Why garbage collect?

Language requirements

Garbage collection may be essential or merely highly desirable. It may be a language requirement: heap allocation is required for data structures that may survive the procedure that created them. If these data structures re then passed to further procedures or functions, it may be impossible for the programmer or compiler to determine the point at which it is safe to deallocate them. The prevalence of sharing and delayed execution of suspensions means that functional languages often have particularly unpredictable execution orders. Garbage collection is mandatory.

Problem requirements

Garbage collection may be a problem requirement. Boehm and Chase offer a helpful illustration [Boehm and Chase, 1992]. Suppose a general stack data type is to be implemented is C as A linked list. Each node on the stack contains two pointer fields: data and next. The Pop operation is to deallocate the top of the stack, call it first, and return a pointer to the remainder of the stack. Should Pop deallocate the data referenced from the top element, first->data? If the data is statically allocated, the answer is ‘no’. Otherwise, if this is the last reference to the data, the answer is ‘yes’. If the data may be pushed on to more than one stack --- it is in Diagram 1.5 on the preceding page --- the answer is ‘maybe’. Some convention is required for deallocation even for such a simple abstraction. This will either complicate the interface to the stack, reduce its applicability or force unnecessary copying (so that deallocation decisions can be made locally).

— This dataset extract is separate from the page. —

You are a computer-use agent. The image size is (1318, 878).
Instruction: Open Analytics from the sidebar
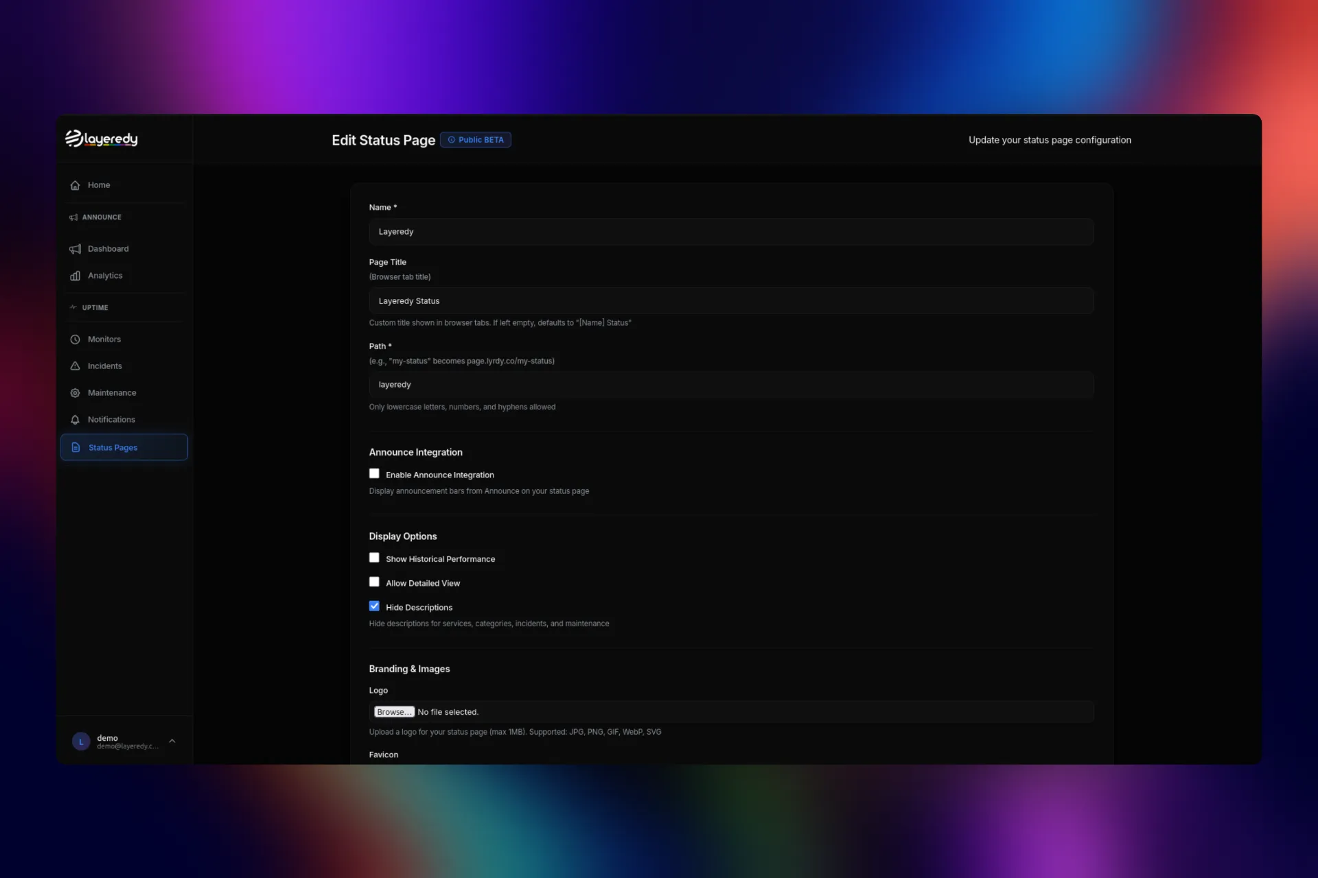click(104, 275)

Should the data object be deallocated when the stack is popped? Diagram 1.5 Should the data object be deallocated when the stack is popped?

Software engineering issues

Software engineering is most succinctly described as the management of complexity in large scale software systems. Two of the most powerful tools available to the software engineer are abstraction and modularity. We strongly believe that explicit memory management cuts against these principles. Automatic memory management gives increased abstraction to the programmer. The model of memory allocation is less low-level and programmers are relieved of the burden of book-keeping detail: their time is better spent on higher-level details of the design, and implementation of the programming problem at hand. Memory management by the run- time system is adopted by all high-level programming languages for static and stack-allocated data. Abstracting away from such low-level issues is universally recognized by designers of high-level programing languages to be essential for global and lexically-scoped data. Programmers do not have to worry where to place global data, or how to set up or take down procedure activation frames on the stack. We believe that the case for abstraction applies equally strongly to heap-allocated data in complex programs.

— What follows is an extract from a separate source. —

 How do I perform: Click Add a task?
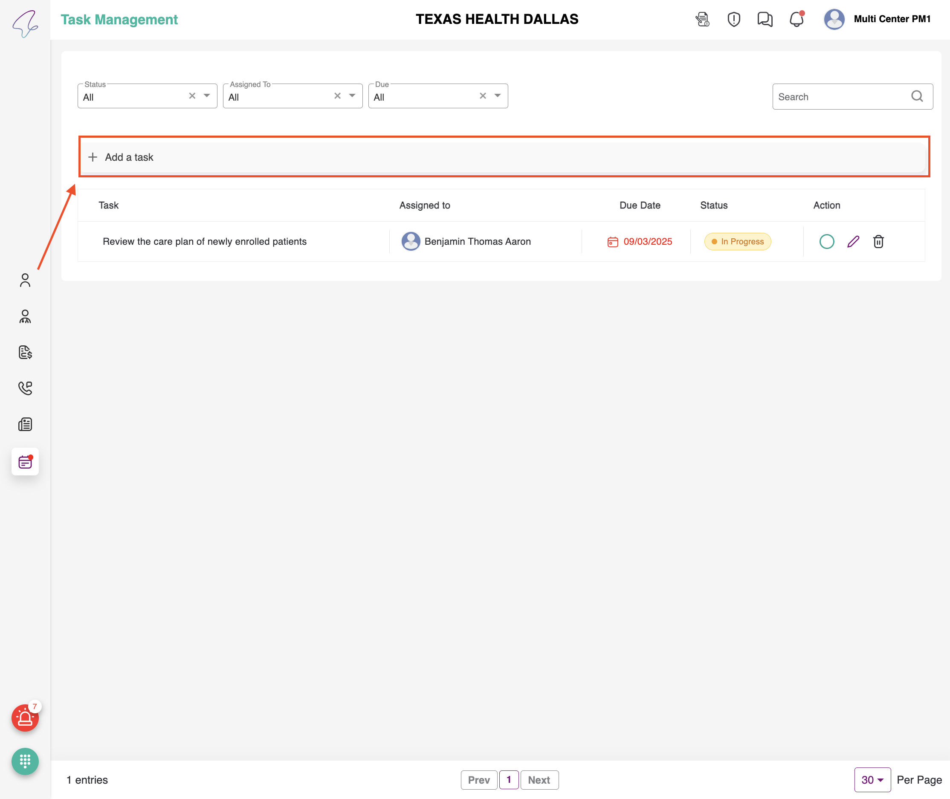tap(129, 157)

Reliable code is understandable code. At the level of the module, this means that a programmer should be able to understand its behavior from the module itself, or, in the worst case, a few neighbouring modules. It should not be necessary to understand an entire program before being able to develop a single module. This is clearly essential for large-scale projects involving teams of developers. In contrast, explicit allocation can allow one module to cause the failure of another through space leaks or premature reclamation of storage. The behavior of the module is no longer independent from the context in which it is used.

The oft-cited goal of allowing software components to be combined in the same way as hardware components requires that interfaces should be simple and well-defined. Modules that are extensible may be composed more easily with other modules: the module is reusable in different contexts. Increasing module cohesion also makes programs easier to maintain. Meyer suggests that every module should communicate with as few others as possible, and if any two modules do communicate, they should exchange as little information as possible [Meyer, 1988]. Wilson correctly observes that ‘liveness is a global property’ [Wilson, 1994]. Adding book-keeping detail to module interfaces weakens abstractions and reduces the extensibility of modules. Modifications to the functionality of a module might entail alteration of its memory management code. Since liveness is a non-local matter, changes to book-keeping code might radiate beyond the module being developed.

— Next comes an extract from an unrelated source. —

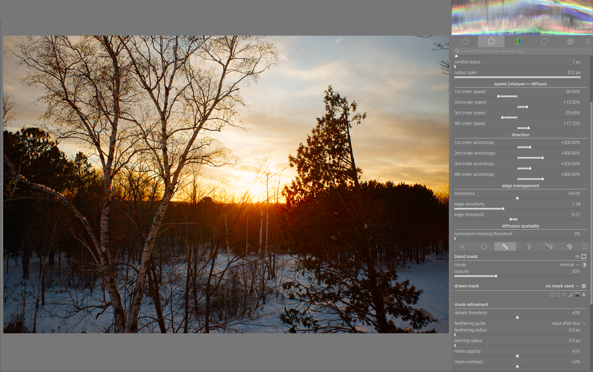Select drawn and parametric mask mode
Image resolution: width=593 pixels, height=372 pixels.
548,247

While global explicit dynamic memory management may be efficient and appropriate for monolithic systems built from hierarchical designs by stepwise refinement, this approach to design seems at odds with the philosophy of object-orientation. It conflicts with the principle of minimal communication and clutters interfaces. If objects are to be reused in different contexts, the new context must understand these rules of engagement, but this reduces the freedom of composition of objects. One author has suggested that the problem of memory management in complex systems may only be solvable without garbage collection if programs are designed with correct memory management as their prime goal [Nagle, 1995]. Garbage collection, on the other hand, uncouples the problem of memory management from class interfaces, rather than dispersing it throughout the code. This is why it has been a fundamental component of many object-oriented languages.

A further indication of the extent of this problem is the range of tools available to assist with checking correct usage of heap memory: the best-known examples include CenterLine [CenterLine, 1992] and Purify [Purify, 1992]. The very existence of tools of this kind reveals the importance of correct memory management and the difficulty of getting it right. However, such tools are only practically useful as debugging aids since they impose a considerable run-time overhead on programs (the CenterLine interpreter by a factor of fifty, the Puriy link-time library by a factor of two to four [Ellis, 1993]).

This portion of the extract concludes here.